Question

3- a lead ball is dropped into a lake from a diving board 12.0 m above the water. after entering to the water, it sinks to the bottom with a constant velocity equal to the velocity with which it hit the water. the ball reaches the bottom 5.0 s after it is released. how deep is the lake?

Explanation:

Step1: Calculate the time to fall to the water surface

The ball is in free - fall motion before entering the water. The height of the diving board above the water is $h_1 = 12.0$ m, and the acceleration due to gravity is $g=9.8$ m/s². Using the equation $h_1 = v_0t_1+\frac{1}{2}gt_1^{2}$, with $v_0 = 0$ m/s, we have $h_1=\frac{1}{2}gt_1^{2}$. So, $t_1=\sqrt{\frac{2h_1}{g}}$.
$t_1=\sqrt{\frac{2\times12.0}{9.8}}\approx1.56$ s.

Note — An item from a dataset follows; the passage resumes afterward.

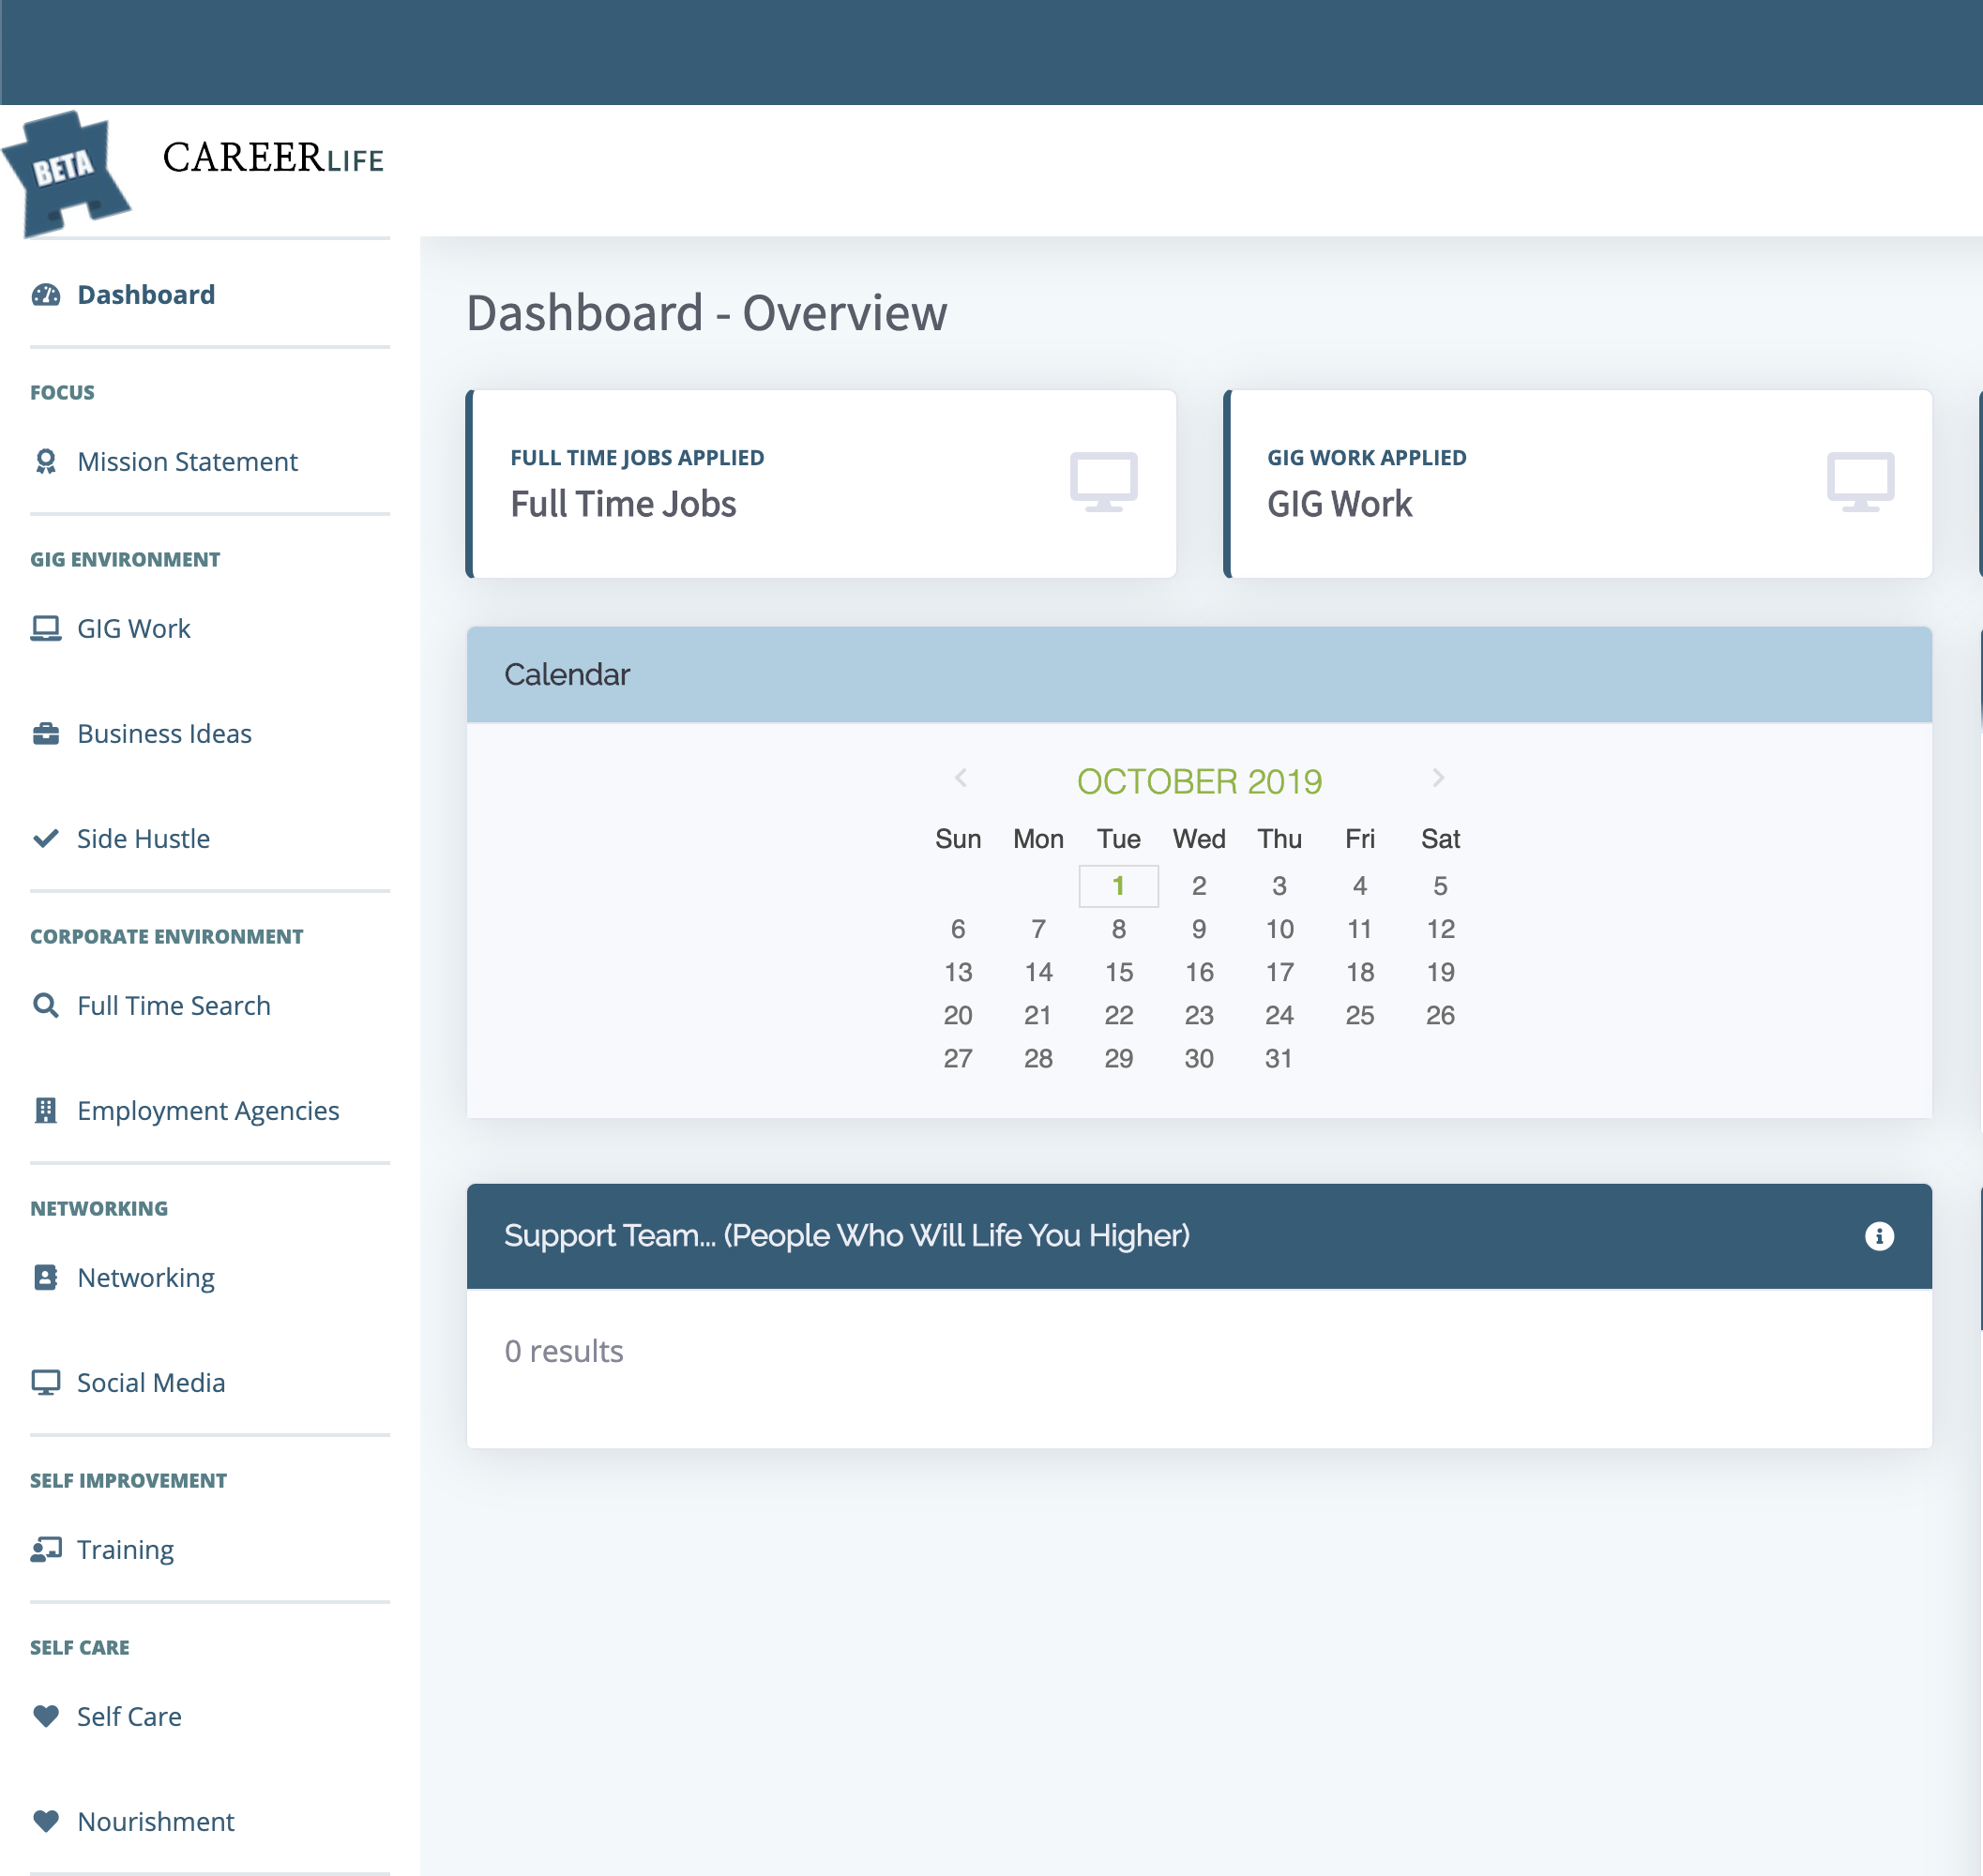Open the Training sidebar link
Image resolution: width=1983 pixels, height=1876 pixels.
[125, 1549]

Step2: Calculate the time to sink in the water

The total time from release to reaching the bottom is $t = 5.0$ s. The time to sink in the water is $t_2=t - t_1$.
$t_2=5.0 - 1.56 = 3.44$ s.

Step3: Calculate the velocity when hitting the water

Using the equation $v = v_0+gt_1$ (with $v_0 = 0$ m/s), we get $v = gt_1$.
$v=9.8\times1.56\approx15.3$ m/s.

Step4: Calculate the depth of the lake

Since the ball sinks in the water with a constant velocity $v$, and the time of sinking is $t_2$, the depth of the lake $h_2=v\times t_2$.
$h_2 = 15.3\times3.44\approx52.6$ m.

Answer:

The lake is approximately $52.6$ m deep.